▶ [Source data]:
________________________________________

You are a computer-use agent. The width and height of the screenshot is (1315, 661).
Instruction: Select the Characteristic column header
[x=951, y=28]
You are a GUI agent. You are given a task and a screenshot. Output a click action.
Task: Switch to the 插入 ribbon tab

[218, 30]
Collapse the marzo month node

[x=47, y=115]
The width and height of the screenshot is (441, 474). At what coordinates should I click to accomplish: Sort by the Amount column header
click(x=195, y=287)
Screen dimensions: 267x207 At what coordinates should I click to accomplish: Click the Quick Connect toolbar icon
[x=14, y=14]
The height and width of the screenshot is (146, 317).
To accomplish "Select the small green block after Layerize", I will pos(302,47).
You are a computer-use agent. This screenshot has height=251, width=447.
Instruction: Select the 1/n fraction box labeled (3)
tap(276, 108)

________________________________________

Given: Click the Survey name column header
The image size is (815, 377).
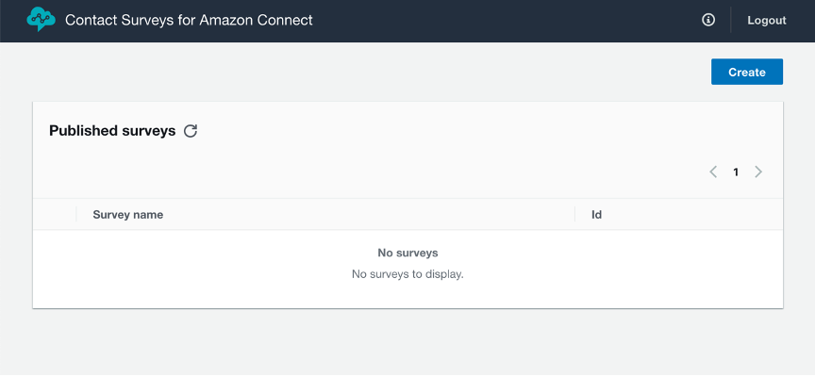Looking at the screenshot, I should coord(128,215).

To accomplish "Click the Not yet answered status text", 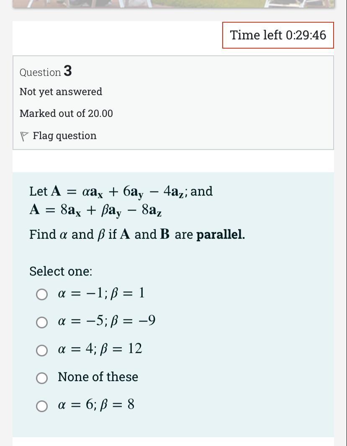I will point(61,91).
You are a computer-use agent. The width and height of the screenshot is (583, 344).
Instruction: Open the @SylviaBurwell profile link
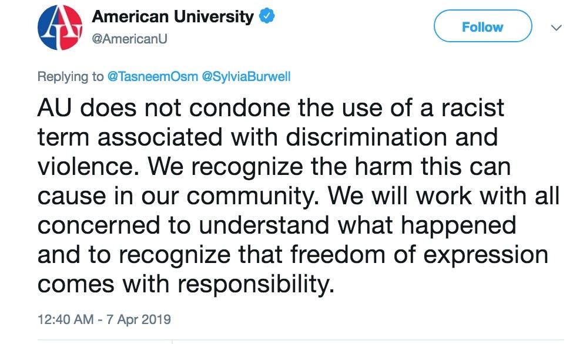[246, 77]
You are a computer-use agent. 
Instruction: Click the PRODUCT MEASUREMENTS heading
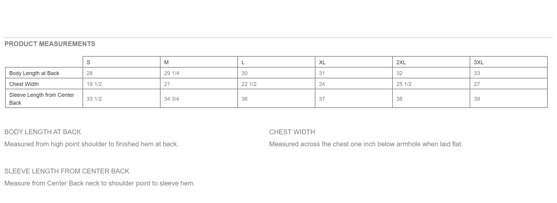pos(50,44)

________________________________________

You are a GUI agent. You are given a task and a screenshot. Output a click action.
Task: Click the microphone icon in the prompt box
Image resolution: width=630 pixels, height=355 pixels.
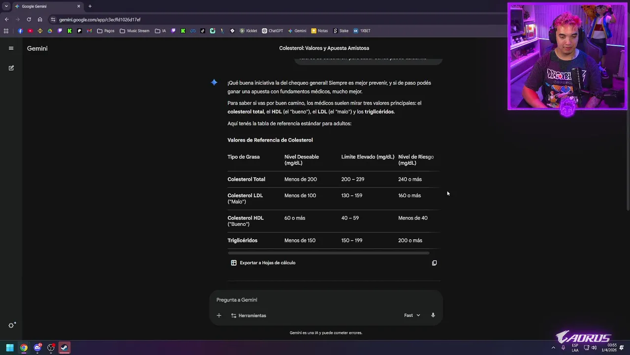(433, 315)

________________________________________

▶ [Task description]: Look through the entries and copy every line in which the string "computer" appears.

▶ [Answer for this exercise]:
You are a computer-use agent. The width and height of the screenshot is (1315, 661).
You are a computer-use agent. This screenshot has height=251, width=447.
You are a computer-use agent. The width and height of the screenshot is (583, 344).
You are a computer-use agent. 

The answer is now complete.